**文档节选**
▶

In [3]:
pip install requests -i https://pypi.tuna.tsinghua.edu.cn/simple

Defaulting to user installation because normal site-packages is not writeable
Looking in indexes: https://pypi.tuna.tsinghua.edu.cn/simple
Note: you may need to restart the kernel to use updated packages.


In [5]:
import requests
from bs4 import BeautifulSoup
import pandas as pd
import time

headers = {
    'User-Agent': 'Mozilla/5.0 (Windows NT 10.0; Win64; x64) AppleWebKit/537.36 (KHTML, like Gecko) Chrome/58.0.3029.110 Safari/537.3'}

def get_movie_info(url):
    try:
        response = requests.get(url, headers=headers, timeout=10)
        response.raise_for_status()
        response.encoding = response.apparent_encoding
        return response.text
    except requests.exceptions.RequestException as e:
        print(f"请求出错: {e}")
        return None

def parse_movie_data(html_content):
    if not html_content:
        return []
    
    soup = BeautifulSoup(html_content, 'html.parser')
    movie_list = []
    
    for item in soup.select('div.item')[:10]:
        try:
            rank = item.select_one('div.pic em').text.strip()
            title = item.select_one('span.title').text.strip()
            rating = item.select_one('span.rating_num').text.strip()
            quote = item.select_one('span.inq')
            quote = quote.text.strip() if quote else "暂无评价"
            
            movie_list.append({
                '排名': rank,
                '片名': title,
                '评分': rating,
                '评语': quote
            })

◀

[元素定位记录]
▶

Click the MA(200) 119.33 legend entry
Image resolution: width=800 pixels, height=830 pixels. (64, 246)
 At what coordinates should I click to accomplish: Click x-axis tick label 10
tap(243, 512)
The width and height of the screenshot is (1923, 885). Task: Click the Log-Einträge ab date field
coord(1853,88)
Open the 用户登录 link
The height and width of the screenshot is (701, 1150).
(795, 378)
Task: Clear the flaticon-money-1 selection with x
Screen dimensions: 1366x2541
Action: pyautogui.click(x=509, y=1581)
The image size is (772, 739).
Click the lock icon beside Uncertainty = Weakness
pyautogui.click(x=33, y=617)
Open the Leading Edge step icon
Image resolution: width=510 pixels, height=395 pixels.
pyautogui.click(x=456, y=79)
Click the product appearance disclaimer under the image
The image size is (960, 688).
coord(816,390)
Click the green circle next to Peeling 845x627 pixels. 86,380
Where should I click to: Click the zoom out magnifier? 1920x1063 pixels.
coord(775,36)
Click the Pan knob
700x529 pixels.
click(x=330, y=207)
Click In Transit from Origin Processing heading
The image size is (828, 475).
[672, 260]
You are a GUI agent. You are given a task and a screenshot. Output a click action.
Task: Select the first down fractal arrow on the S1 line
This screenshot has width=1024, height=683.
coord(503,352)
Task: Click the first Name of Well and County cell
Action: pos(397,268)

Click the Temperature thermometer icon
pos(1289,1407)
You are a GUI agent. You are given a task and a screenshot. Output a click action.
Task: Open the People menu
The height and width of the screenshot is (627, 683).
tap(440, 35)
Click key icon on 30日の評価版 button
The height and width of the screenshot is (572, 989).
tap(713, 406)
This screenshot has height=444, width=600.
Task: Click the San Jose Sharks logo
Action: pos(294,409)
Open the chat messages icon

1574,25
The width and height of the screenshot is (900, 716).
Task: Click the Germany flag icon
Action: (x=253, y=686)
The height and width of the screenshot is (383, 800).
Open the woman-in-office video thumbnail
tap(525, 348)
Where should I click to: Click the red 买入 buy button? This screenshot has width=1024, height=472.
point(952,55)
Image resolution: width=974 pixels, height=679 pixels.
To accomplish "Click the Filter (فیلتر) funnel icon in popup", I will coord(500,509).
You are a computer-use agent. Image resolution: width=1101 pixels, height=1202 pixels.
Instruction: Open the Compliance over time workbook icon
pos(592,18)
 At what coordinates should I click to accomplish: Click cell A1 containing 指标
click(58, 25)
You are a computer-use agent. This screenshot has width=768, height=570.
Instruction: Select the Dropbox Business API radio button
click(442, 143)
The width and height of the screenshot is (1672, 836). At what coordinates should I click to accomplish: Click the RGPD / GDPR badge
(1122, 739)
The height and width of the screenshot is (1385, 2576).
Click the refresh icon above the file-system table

◀

**练习任务**
- a) 把电影信息抓取代码中以“def get_movie_info(url):”开头的那段函数，改写成简明的要点列表，保留其主要内容。
- b) 续写电影信息抓取代码，从最后一行之后接着往下写。

**书面作答**
- a)
- 用 requests.get 向 url 发送请求，带上预设的 headers，超时设为 10 秒。
- 调用 raise_for_status() 检查响应状态。
- 把响应编码设为 apparent_encoding。
- 请求成功时返回网页文本 response.text。
- 捕获到 requests.exceptions.RequestException 时，打印“请求出错: {e}”，并返回 None。

- b)
        except AttributeError:
            continue
    
    return movie_list

def save_to_excel(data, filename='豆瓣电影Top10.xlsx'):
    df = pd.DataFrame(data)
    df.to_excel(filename, index=False, engine='openpyxl')
    print(f"数据已保存到 {filename}")

if __name__ == "__main__":
    url = 'https://movie.douban.com/top250'
    print("开始爬取豆瓣电影排行榜数据...")
    
    html_content = get_movie_info(url)
    movie_data = parse_movie_data(html_content)
    
    if movie_data:
        print(f"成功获取 {len(movie_data)} 条电影数据")
        for movie in movie_data:
            print(f"{movie['排名']}. {movie['片名']} - 评分: {movie['评分']} - 评语: {movie['评语']}")
        
        save_to_excel(movie_data)
    else:
        print("未能获取到电影数据")
    
    print("爬取完成")    

开始爬取豆瓣电影排行榜数据...
成功获取 10 条电影数据
1. 肖申克的救赎 - 评分: 9.7 - 评语: 暂无评价
2. 霸王别姬 - 评分: 9.6 - 评语: 暂无评价
3. 泰坦尼克号 - 评分: 9.5 - 评语: 暂无评价
4. 阿甘正传 - 评分: 9.5 - 评语: 暂无评价
5. 千与千寻 - 评分: 9.4 - 评语: 暂无评价
6. 美丽人生 - 评分: 9.5 - 评语: 暂无评价
7. 这个杀手不太冷 - 评分: 9.4 - 评语: 暂无评价
8. 星际穿越 - 评分: 9.4 - 评语: 暂无评价
9. 盗梦空间 - 评分: 9.4 - 评语: 暂无评价
10. 楚门的世界 - 评分: 9.4 - 评语: 暂无评价
数据已保存到 豆瓣电影Top10.xlsx
爬取完成


In [7]:
pip install lxml -i https://pypi.tuna.tsinghua.edu.cn/simple

Defaulting to user installation because normal site-packages is not writeable
Looking in indexes: https://pypi.tuna.tsinghua.edu.cn/simple
Note: you may need to restart the kernel to use updated packages.


In [23]:
import requests
from lxml import etree
import os
import time

def download_images():
    # 设置请求头，模拟浏览器访问
    headers = {
        'User-Agent': 'Mozilla/5.0 (Windows NT 10.0; Win64; x64) AppleWebKit/537.36 (KHTML, like Gecko) Chrome/91.0.4472.124 Safari/537.36'
    }
    
    base_url = "http://pic.netbian.com/"
    
    try:
        # 发送请求获取网页内容
        response = requests.get(base_url, headers=headers)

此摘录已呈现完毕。